In the plot below: we show the total solvent effects for all complexes; when we hover over the point, the color of that point indicates the solvent.

delta_points, delta_text=plot_chart(df_adf_all, 
                                    'mol:O', 
                                    'solveff', 
                                    'solvent:N', 
                                    'complex:N', 
                                    "δ(super) [ppm]")
                                          
layer=def_layer(delta_points, 
                delta_text,
                True, False,
                -30,
                'Solvent effects on σ(X) [ppm]')

layer

Let’s then try to show the data corresponding to all introduced approximations to the solvent effects (represented by all $\delta$s).

In the plot below, when we hover over the point, the color of the point indicates the solvent, and the text indicates the approximation to which the data point refers.

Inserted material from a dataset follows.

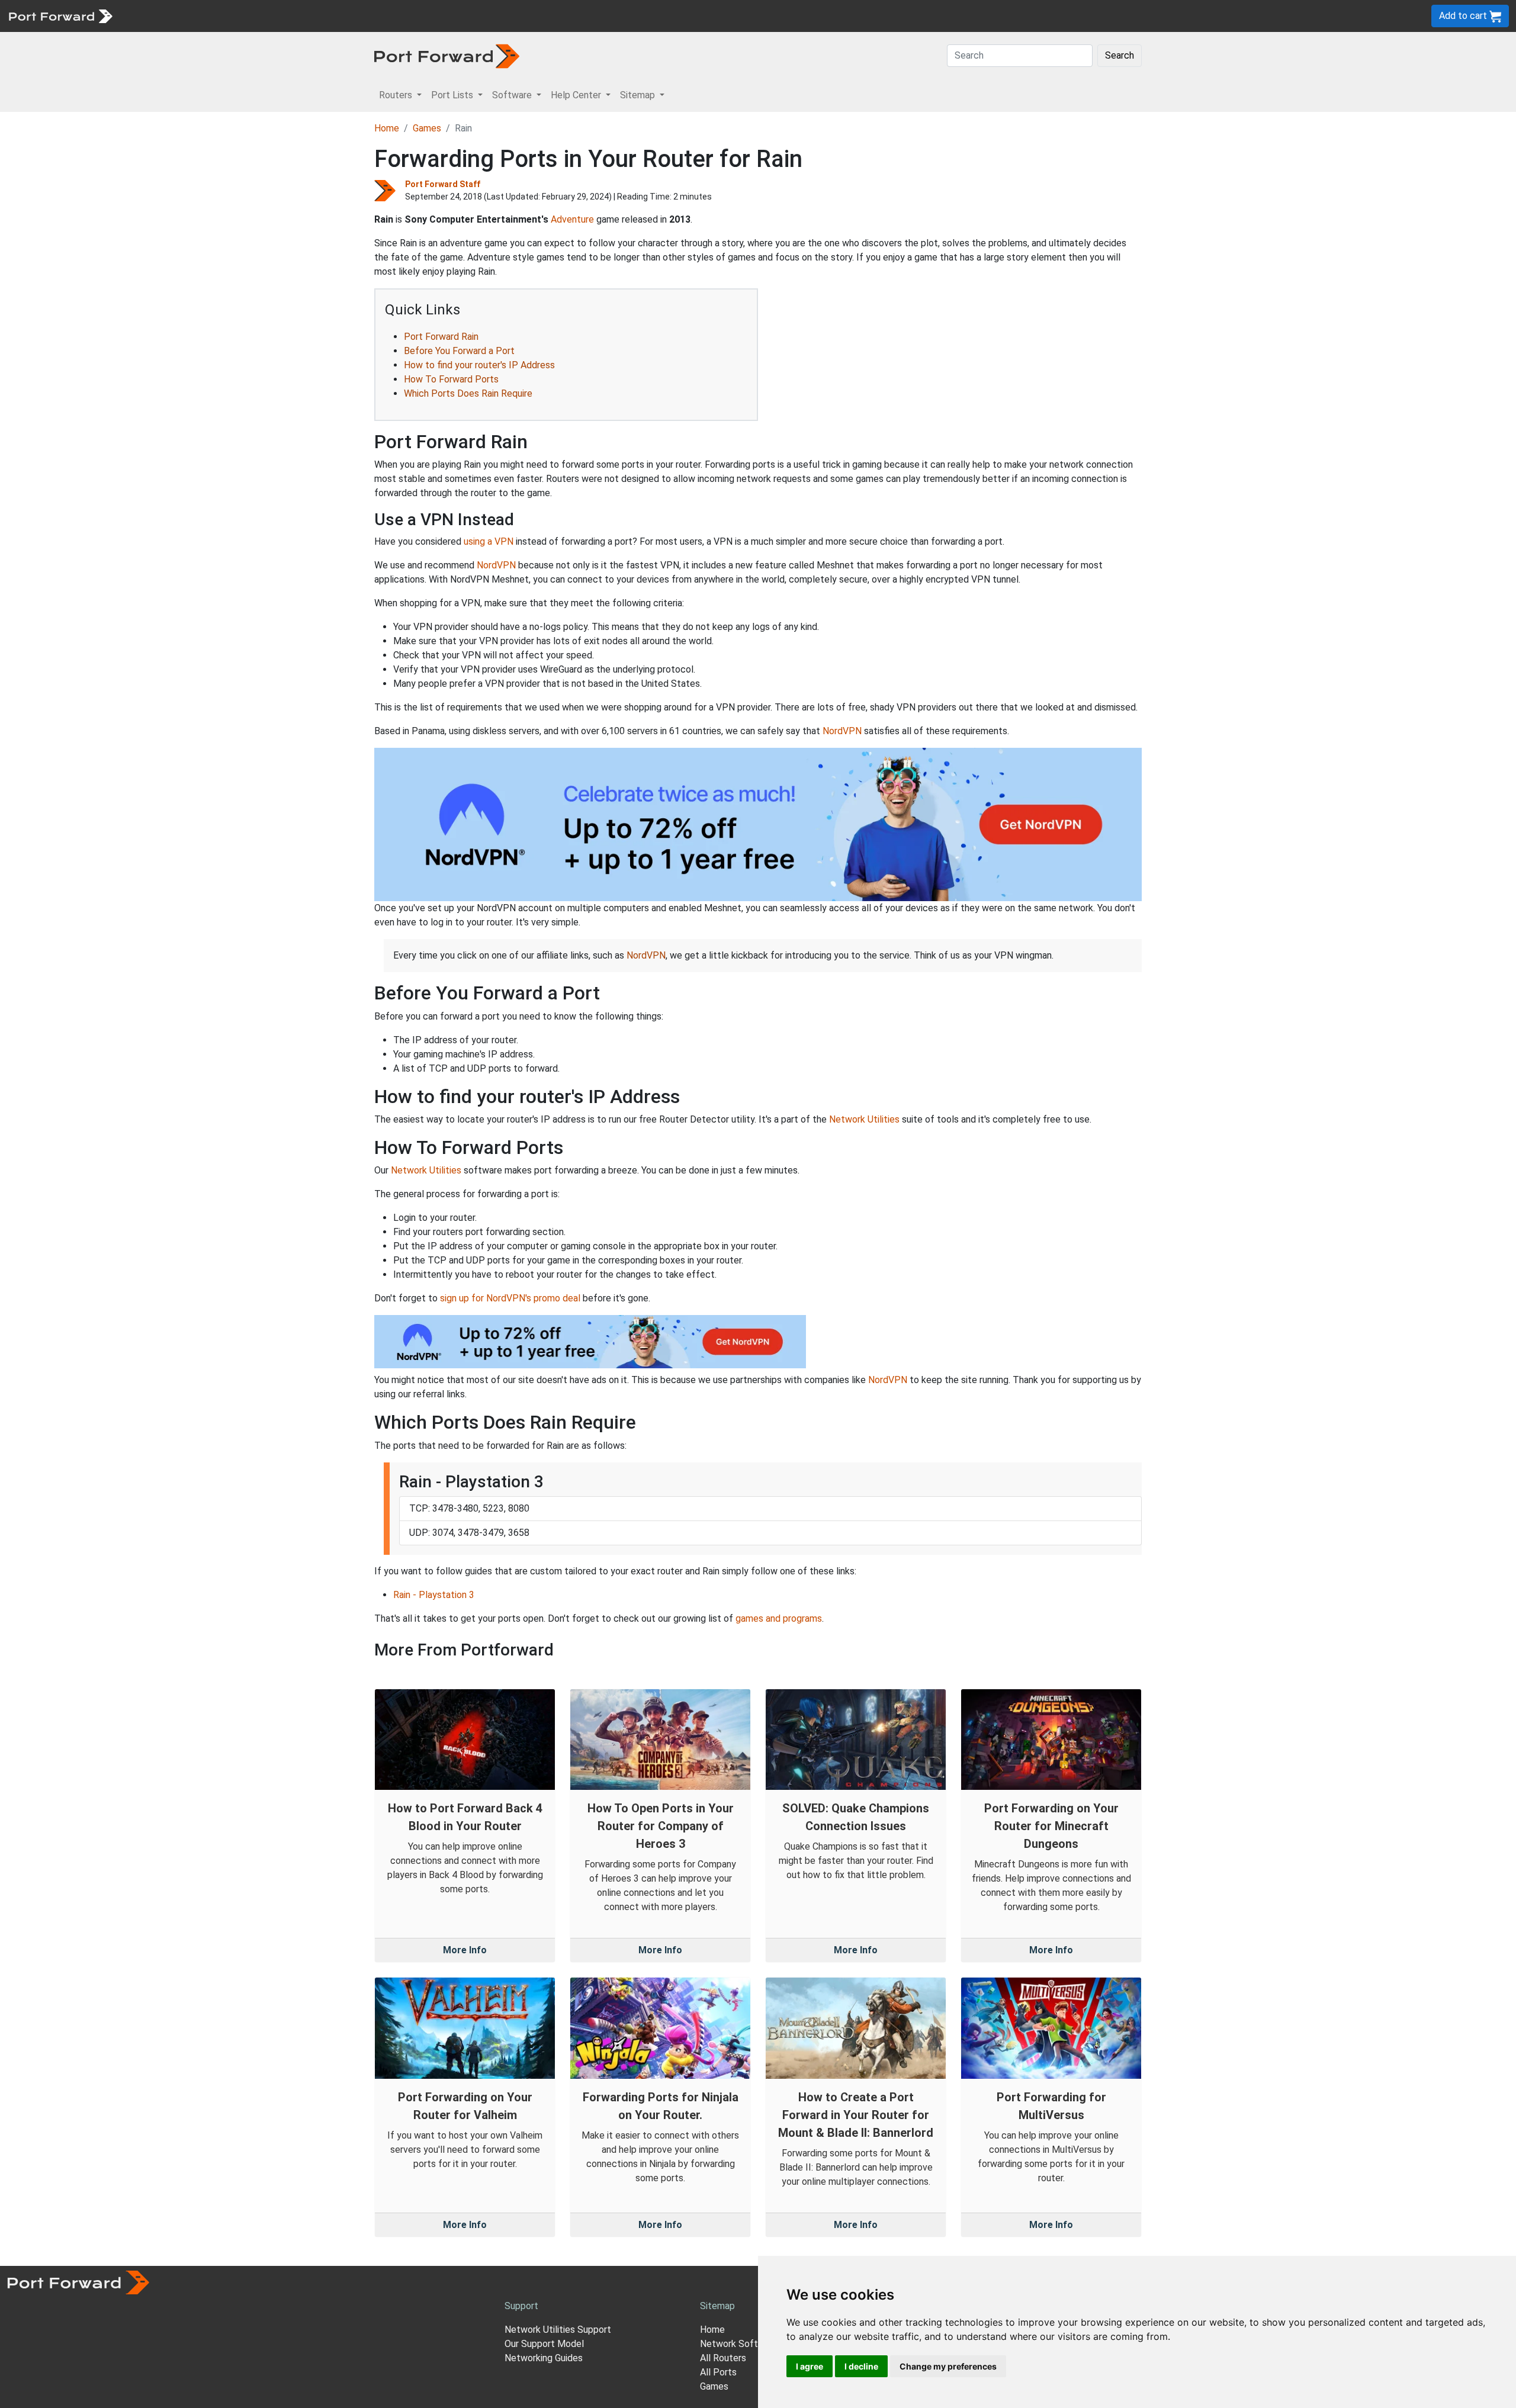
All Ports (718, 2372)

delta_points, delta_text=plot_chart(df_adf_all_melted_delta, 
                                    'mol:O', 
                                    'value', 
                                    'solvent:N', 
                                    'variable:N', 
                                    "δ(fdeN) [ppm]")
                                          
layer=def_layer(delta_points, 
                delta_text,
                True, False,
                10,
                'Approximations to solvent effects on σ(X) [ppm]')

layer

To zoom into the plots for each row, we may keep the y-axes of all plots independent:

delta_points, delta_text=plot_chart(df_adf_all_melted_delta, 
                                    'mol:O', 
                                    'value', 
                                    'solvent:N', 
                                    'variable:N', 
                                    "δ(fdeN) [ppm]")
                                          
layer=def_layer(delta_points, 
                delta_text,
                True, True,
                10,
                'Approximations to solvent effects on σ(X) [ppm] (note different y-scales)')

layer

To show the dependence of results on other parameters (e.g. charge of the complex), we can use the repeat chart method of Altair.

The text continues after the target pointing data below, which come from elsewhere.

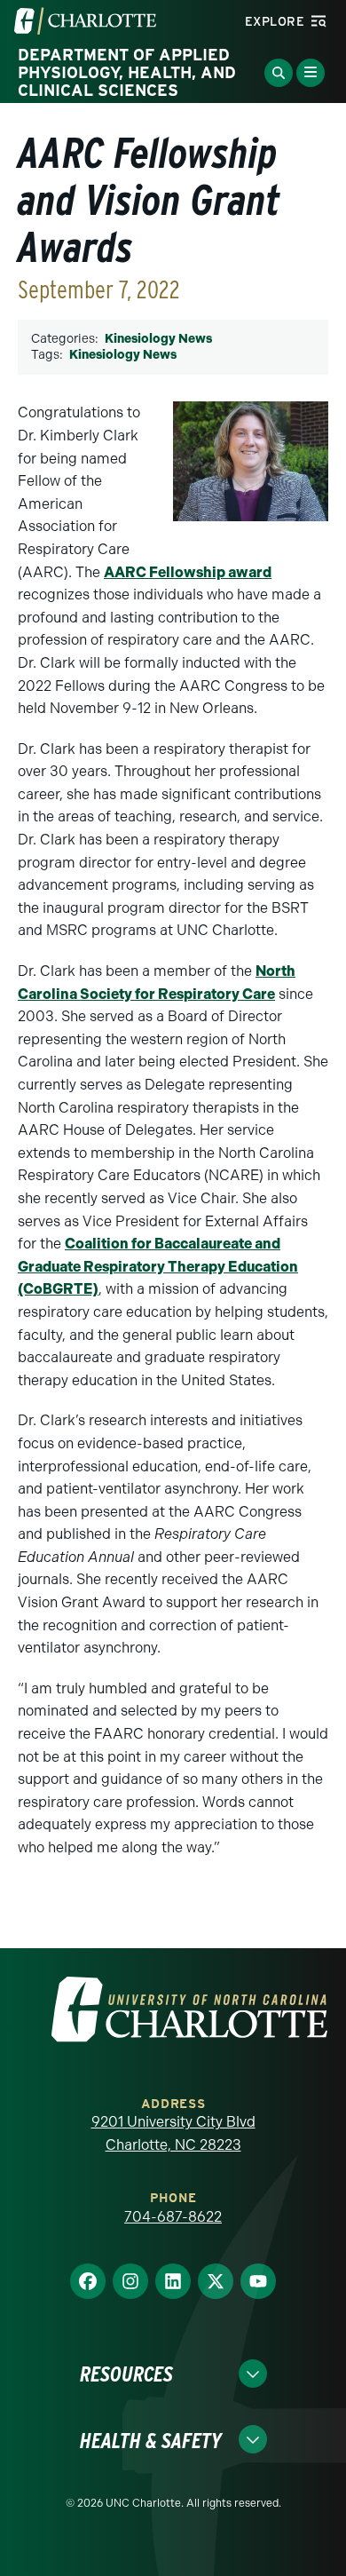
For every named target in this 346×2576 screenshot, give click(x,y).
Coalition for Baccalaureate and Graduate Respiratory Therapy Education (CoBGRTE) (158, 1266)
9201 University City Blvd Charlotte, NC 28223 (173, 2133)
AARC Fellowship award (187, 572)
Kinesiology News (158, 338)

For that we need just a small adjustment of our plot_chart function:

def plot_chart2(df, colorData, rows, cols):
    
    hover = alt.selection_single(on='mouseover', nearest=True, empty='none')
    
    bckcolor='lightgray'
    
    base = alt.Chart(df).encode(
        
        x=alt.X(alt.repeat("column"),
                type='ordinal',
                ),
        y=alt.Y(alt.repeat("row"),
                type='ordinal',
                sort='descending',
                axis=alt.Axis(format=",.0f")
                ),
        color=alt.condition(hover,
                            colorData,
                            alt.value(bckcolor),
                            type='nominal',
                            scale=alt.Scale(scheme='dark2')
                           )
        ).properties(width=230,
                     height=190
                    )
    
    points = base.mark_point().encode().add_selection(hover).repeat(
        row=rows,
        column=cols)
    
    
    return points

delta_points=plot_chart2(df_adf_all,
                         'charge',
                         ['solveff', 'delta1', 'delta2', 'delta3', 'delta4'],
                         ['mol', 'solvent']
                        )
                                          
delta_points

There’s still a lot that could be done to improve the readibility of the plots, besides Altair has many other interactive options to offer in addition to simple hover. For instance, what could be done is to show the results from both programs on one plot or plot some more statistics. However, I will dive into this using larger data in the future.

I am still not entirely convinced of Altair (or maybe just got used to matplotlib+seaborn), but it has many exciting features that help to create interactive presentations. Also, perhaps the example above is not the best to advocate for the interactive plots. Since the data is small, these plots do not necessarily make up for better communication than the static graphs and tables. Yet, I hope it shows another possibility to present research results and that it brings some more fun into it.